EXCERPT:

===

Suggested calendar items
- January 31: Issue recipient copies of 1099-NEC and file recipient/IRS copies.
- February (or earlier): Prepare W-9s, re-solicit missing TINs, review contractor list.
- March 31 (if applicable): E-file other 1099s (if 1099-NEC not required) and any returns allowed later.
- Ongoing: Retain contracts, invoices, W-9 forms, proof of payment and business status for contractors.
3 | Client decision-tree
- Do you direct how the work is done (schedule, methods, training)?
• Yes → lean toward employee
• No → go to 2 - Does the worker have a meaningful investment in tools/equipment, and the ability to hire assistants and suffer profit/loss?
• Yes → lean toward contractor
• No → go to 3 - Is the work relationship indefinite, full-time, integral to your business, and paid like an employee?
• Yes → employee
• No → contractor - If still unclear → classify conservatively (employee) or file Form SS-8.
4 | Signature & record-keeping
- Keep a signed contract indicating independent contractor status (but remember contract language is only one factor).

===

DATASET EXTRACT:

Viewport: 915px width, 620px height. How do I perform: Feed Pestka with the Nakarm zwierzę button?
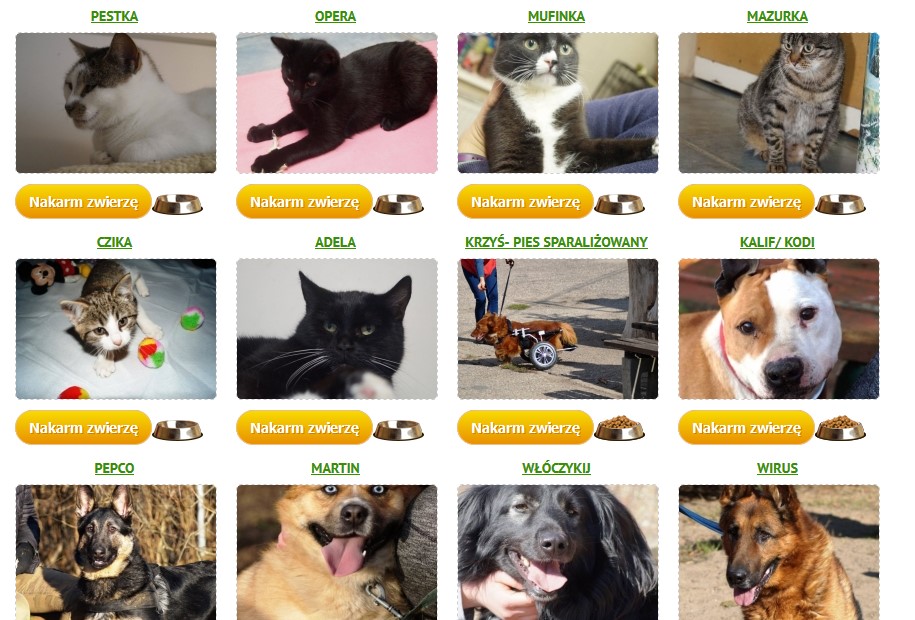pos(83,201)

===

WHAT YOU NEED TO DO:
1/ Could you reproduce the stretch of the contractor checklist from "Suggested calendar items" through "returns allowed later."?
2/ In the contractor checklist, why shouldn't a signed contract stating independent contractor status be treated as settling the matter? Answer in one to three sentences.

RESULTS BY TASK:
1/
Suggested calendar items
- January 31: Issue recipient copies of 1099-NEC and file recipient/IRS copies.
- February (or earlier): Prepare W-9s, re-solicit missing TINs, review contractor list.
- March 31 (if applicable): E-file other 1099s (if 1099-NEC not required) and any returns allowed later.

2/ The checklist says to keep a signed contract indicating independent contractor status, but it warns that contract language is only one factor. So the contract alone does not decide the worker's status.